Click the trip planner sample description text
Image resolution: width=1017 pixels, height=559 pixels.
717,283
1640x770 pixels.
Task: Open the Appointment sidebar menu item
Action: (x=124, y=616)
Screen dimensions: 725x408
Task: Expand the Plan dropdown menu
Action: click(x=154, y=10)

◆ **Task item**: Return, without any change, only the lines from the one containing "Image resolution: width=1017" through the last line of the entries above.

◆ **Your response**:
Image resolution: width=1017 pixels, height=559 pixels.
717,283
1640x770 pixels.
Task: Open the Appointment sidebar menu item
Action: (x=124, y=616)
Screen dimensions: 725x408
Task: Expand the Plan dropdown menu
Action: click(x=154, y=10)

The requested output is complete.